* Page text *
+++

All of the mentioned changes must be addressed by renewing credentials as outlined
in the next section.
One particular special change which is mistakenly mentioned to invalidate Trusted
Credentials though is environmental. The Trusted Credentials are stored encrypted.
The key used to encrypt them is generated when starting up Content Manager and is
used throughout the IBM Cognos 8 System. This key is called CSK and is stored in
Content Store. It has been mentioned to some that if a new instance of the CSK is
created because of a change of JRE used to run Cognos this would render TCs
invalid. This is not correct.
If the CSK used to crypt the Trusted Credential is lost the credential cannot be
decrypted any longer. However, Content Store will keep historic instances of CSKs
and such be able to decrypt TCs. The key can only get lost through malfunction or
re-creation of Content Store DB which implies all content is lost anyway. A full
Content Store export will contain CSKs so the deployment will work as well.
5 Reactive Solution Best Practices
5.1 User has been deleted from the authentication source
If for some reason a user has been deleted from an authentication source before his
Cognos application contents have been saved or backed up those contents will be
inaccessible. Since the user has been deleted from the namespace there’s no way to
get to his profile through the UI, not even for an administrator. The deletion will
affect MyFolder, Schedules and Reports this user has saved and Trusted Credentials
this user has granted. Finally permissions assigned to this user will refer to nowhere.

+++

* Complete the following *
a - Using the passage on Cognos Trusted Credentials, explain in one to three sentences why creating a new instance of the CSK after a change of JRE does not make Trusted Credentials invalid.
b - Pick up the passage on Cognos Trusted Credentials after its final sentence and continue it.

* Data supplied *
+++

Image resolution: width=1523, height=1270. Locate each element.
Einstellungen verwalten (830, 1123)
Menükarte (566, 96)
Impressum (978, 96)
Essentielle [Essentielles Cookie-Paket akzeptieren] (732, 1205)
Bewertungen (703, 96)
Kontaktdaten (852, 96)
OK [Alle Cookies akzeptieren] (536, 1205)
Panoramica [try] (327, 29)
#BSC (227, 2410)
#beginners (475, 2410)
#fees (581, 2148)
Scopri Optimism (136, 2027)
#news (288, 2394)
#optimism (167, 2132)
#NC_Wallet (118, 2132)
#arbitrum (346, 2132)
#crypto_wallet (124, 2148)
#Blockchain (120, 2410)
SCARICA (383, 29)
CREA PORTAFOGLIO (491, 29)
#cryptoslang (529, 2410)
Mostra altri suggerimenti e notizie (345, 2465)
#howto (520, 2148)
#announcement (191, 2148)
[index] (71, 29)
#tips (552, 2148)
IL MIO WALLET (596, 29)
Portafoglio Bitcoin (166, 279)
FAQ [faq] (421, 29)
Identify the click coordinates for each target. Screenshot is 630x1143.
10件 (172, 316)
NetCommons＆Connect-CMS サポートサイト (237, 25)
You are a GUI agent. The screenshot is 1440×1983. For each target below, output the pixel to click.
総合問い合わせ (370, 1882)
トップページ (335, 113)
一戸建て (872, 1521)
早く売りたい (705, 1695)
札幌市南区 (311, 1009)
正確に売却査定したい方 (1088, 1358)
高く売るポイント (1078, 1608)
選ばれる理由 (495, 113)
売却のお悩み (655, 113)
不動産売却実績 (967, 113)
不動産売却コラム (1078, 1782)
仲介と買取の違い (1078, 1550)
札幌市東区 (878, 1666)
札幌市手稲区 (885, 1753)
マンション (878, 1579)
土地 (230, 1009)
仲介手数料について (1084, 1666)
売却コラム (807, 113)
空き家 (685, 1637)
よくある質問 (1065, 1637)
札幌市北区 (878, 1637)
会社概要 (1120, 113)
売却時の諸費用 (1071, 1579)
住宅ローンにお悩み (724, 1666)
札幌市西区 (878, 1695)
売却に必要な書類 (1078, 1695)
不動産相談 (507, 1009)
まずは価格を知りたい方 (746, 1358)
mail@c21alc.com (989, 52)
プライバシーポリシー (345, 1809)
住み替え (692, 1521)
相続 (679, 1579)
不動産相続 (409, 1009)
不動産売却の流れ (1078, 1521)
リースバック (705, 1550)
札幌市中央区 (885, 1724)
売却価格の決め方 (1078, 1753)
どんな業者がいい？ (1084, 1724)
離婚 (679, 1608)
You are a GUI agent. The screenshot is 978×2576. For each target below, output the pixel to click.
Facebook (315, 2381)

+++

* Task-by-task answers *
a - Content Store keeps historic instances of CSKs, so it can still decrypt Trusted Credentials that were encrypted with an earlier key. A credential becomes undecryptable only when the CSK used to encrypt it is lost. That happens only through malfunction or re-creation of the Content Store DB, in which case all content is lost anyway.

b -
Trusted Credentials
Trusted Credentials are saved as part of the account object (“profile”) and hence will
get removed along with the account object when a Content Maintenance task of type
Namespace check is run in “Find and Fix” mode. The trusted credentials are invalid
anyway because the user has been deleted from the authentication source.
Schedules
It’s very easy to find the orphaned schedules of a user. Simply go to Cognos
Administration -> Status Tab -> Schedules option in the left hand side menu. All
Schedules with a value of “Unavailable” or some system date in the “Scheduled by”
column are orphaned and can be removed or disabled at least.
There is a technote providing an SDK to automate this task
Technote 1346334 – retrieve list of scheduled jobs
MyFolder
The most comfortable way to rescue the MyFolder contents of that deleted user is by
leveraging the Cognos SDK. The following Technotes describe ways to re-gain the
objects. Please note, that those Technotes contain sample code only which is not
supported but can be used to create own programs which suite the needs of the
environment.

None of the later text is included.